Meeting Leslie Gore (Part 2)

A second famous person who I met while driving a taxi was Miss Kitty Carlisle, the epitome of urbane sophistication, actress, singer, a fixture of New York's high society, native of New Orleans and widow of Moss Hart. It was about a decade after the Bacharach/Dickinson encounter and I was at that point driving as an independent subcontractor, i.e a lessee of passenger sedans in the Black Car Industry. Also radio dispatched, the call went out on a drizzly weekday evening to go to an address on East 62nd Street., if memory serves, near Park Avenue. The wait for her to come to the cab was rather brief and she was as remarkably pleasant as she was beautifully dressed in a black dress with pearls, a small beaded pocketbook and an umbrella that was slim, black and the handle of which sparkled in somehow, an understated way that called to mind the old line: "if you have to ask the price, you cannot afford it." Miss Carlisle did not engage in chit-chat, and yet her amiability was received unmistakably with the simplest exchanges related to our business: "Driver, do you think it will rain again later?" And then as we approached her destination a mere four blocks away, "Driver, shall I take my umbrella?" "I did not hear the weather forecast, I'm sorry, Miss Carlisle." Used to making a decision with or without sufficient data, she gently handed the umbrella to me and smiled with a "Well, I won't be especially long, driver." I sensed that she did nothing that was not purposeful or well considered. It was not raining at the moment and she apparently wanted to make an appearance unencumbered by this very special bumbershoot, its elegance not likely to mark her as cautious and mundane. Still, she chose a calculated risk and entrusted me with this nonpareil accessory with no further fuss, actually, no fuss at all. I appreciated her confidence in me. There was an atmosphere of excellence that her brief presence was responsible for constructing, and I was resultantly unafraid to have become the keeper for this inestimable, personal item of this iconic lady.                      

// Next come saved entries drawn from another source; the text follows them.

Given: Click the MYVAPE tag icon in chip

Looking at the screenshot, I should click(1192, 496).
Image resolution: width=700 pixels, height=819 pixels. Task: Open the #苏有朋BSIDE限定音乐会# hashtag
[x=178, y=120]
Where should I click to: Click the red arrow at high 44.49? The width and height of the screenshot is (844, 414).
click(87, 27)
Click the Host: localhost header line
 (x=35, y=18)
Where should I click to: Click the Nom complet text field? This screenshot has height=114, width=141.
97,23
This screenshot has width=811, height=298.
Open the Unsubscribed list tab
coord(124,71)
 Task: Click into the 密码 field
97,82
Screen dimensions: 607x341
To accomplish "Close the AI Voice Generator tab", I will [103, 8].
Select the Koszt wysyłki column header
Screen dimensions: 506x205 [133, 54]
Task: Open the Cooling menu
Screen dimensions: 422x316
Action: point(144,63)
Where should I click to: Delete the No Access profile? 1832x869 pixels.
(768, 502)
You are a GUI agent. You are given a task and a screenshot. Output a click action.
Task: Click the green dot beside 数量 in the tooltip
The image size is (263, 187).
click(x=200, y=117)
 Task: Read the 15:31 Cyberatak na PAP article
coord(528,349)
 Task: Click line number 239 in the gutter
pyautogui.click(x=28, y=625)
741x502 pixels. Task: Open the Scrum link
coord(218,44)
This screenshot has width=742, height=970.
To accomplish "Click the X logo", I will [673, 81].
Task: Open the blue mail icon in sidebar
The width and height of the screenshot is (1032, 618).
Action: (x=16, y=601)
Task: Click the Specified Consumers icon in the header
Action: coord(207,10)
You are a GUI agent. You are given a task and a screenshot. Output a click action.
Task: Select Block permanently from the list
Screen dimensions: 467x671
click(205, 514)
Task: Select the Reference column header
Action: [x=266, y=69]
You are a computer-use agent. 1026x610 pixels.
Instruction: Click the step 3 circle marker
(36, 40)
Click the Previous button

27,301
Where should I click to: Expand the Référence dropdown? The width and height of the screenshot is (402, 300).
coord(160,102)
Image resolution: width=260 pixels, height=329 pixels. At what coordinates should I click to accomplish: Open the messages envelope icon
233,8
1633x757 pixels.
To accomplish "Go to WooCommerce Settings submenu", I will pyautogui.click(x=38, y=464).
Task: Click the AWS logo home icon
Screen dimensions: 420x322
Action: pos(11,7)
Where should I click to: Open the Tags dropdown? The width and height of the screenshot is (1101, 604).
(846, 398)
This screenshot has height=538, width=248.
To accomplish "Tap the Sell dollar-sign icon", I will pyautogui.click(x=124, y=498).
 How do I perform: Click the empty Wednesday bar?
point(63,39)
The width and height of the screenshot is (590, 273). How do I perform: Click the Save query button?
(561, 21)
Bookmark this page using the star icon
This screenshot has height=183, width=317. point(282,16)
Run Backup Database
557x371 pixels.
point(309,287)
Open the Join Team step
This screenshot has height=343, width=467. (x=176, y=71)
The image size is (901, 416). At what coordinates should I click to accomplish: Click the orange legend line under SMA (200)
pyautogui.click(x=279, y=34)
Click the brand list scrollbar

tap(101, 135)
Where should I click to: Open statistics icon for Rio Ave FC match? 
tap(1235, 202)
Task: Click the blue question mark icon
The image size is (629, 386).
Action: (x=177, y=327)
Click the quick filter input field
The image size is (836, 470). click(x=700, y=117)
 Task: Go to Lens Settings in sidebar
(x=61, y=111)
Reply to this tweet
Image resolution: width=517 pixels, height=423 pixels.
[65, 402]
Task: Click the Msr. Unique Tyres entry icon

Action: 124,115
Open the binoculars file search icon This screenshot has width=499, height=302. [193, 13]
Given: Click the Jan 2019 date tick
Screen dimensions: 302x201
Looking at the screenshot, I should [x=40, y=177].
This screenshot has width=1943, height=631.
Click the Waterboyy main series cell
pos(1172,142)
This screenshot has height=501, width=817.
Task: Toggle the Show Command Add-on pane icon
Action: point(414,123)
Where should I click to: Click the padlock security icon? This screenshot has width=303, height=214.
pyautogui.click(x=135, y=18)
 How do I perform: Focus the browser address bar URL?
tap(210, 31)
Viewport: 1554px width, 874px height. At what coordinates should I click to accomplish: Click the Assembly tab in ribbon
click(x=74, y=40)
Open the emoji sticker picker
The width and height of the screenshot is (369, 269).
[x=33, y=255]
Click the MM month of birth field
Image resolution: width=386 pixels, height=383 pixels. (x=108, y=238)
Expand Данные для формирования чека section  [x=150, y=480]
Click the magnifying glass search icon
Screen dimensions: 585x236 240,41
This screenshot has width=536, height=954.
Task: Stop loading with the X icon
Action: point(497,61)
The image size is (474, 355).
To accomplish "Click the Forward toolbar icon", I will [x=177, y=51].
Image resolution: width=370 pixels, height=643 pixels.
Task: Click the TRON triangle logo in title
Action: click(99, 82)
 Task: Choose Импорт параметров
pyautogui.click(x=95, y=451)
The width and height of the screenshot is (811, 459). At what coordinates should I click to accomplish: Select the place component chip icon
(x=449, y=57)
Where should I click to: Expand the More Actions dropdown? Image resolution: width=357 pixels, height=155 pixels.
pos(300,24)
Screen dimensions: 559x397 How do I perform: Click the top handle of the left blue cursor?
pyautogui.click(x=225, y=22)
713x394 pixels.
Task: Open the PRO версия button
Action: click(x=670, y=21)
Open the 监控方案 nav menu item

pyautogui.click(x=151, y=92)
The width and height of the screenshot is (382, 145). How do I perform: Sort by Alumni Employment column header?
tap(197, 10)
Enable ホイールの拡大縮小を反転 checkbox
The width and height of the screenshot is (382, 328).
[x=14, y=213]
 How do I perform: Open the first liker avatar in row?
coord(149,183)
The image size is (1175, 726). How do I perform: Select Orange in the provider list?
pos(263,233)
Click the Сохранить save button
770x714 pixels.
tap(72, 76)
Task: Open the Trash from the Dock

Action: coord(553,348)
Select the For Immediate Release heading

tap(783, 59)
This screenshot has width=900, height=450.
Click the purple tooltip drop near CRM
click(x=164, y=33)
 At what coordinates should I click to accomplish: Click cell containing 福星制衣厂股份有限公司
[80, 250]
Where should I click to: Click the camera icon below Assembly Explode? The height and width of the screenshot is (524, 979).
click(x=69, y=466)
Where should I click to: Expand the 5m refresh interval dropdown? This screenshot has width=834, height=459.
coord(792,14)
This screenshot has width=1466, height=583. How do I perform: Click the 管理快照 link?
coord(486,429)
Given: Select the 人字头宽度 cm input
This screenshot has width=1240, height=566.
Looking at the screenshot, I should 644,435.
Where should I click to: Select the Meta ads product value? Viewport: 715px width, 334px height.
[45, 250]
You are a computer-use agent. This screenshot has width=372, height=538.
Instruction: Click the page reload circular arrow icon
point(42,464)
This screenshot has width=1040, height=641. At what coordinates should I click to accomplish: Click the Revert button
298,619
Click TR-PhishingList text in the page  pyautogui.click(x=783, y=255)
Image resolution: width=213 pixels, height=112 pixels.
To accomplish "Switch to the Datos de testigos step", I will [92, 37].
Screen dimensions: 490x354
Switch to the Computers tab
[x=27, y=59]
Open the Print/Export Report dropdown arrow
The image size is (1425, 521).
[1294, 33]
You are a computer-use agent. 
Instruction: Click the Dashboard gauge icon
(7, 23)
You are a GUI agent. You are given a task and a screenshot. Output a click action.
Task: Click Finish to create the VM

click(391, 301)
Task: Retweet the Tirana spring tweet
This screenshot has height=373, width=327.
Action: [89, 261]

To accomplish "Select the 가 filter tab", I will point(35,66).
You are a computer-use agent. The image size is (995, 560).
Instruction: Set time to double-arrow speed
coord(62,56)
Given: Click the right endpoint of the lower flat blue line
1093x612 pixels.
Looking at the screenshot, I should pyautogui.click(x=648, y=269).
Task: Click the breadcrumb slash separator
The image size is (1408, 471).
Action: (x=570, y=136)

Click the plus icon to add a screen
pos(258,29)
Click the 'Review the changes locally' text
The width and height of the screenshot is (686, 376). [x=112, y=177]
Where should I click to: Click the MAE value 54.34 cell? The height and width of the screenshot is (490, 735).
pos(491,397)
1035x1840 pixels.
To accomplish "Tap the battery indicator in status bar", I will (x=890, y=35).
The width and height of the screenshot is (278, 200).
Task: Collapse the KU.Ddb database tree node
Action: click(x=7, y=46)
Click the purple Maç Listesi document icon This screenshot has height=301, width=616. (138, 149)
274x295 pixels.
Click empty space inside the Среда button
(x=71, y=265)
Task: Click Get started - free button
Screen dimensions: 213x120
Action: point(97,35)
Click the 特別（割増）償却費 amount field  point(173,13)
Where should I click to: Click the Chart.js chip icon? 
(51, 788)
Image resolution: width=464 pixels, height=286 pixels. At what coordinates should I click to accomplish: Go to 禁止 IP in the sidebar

The rest of the trip was uneventful. Miss Carlisle returned to the cab in less than twenty minutes and she was as pleasant as before, but she seemed to be thinking intensely about whatever she had just experienced. I was glad to have remembered returning her umbrella to her before she had to ask for it  and she proffered the fare along with a gratuity that was of a stylishly, slightly more than average amount: I can only characterize it as tastefully generous. She bid me a good evening and it felt as if she meant it. The term "cloning" had not yet been invented, but the concept occurred to me that evening and I fondly imagined a world where those of Miss Carlisle's character could be reproduced instantly and voluminously.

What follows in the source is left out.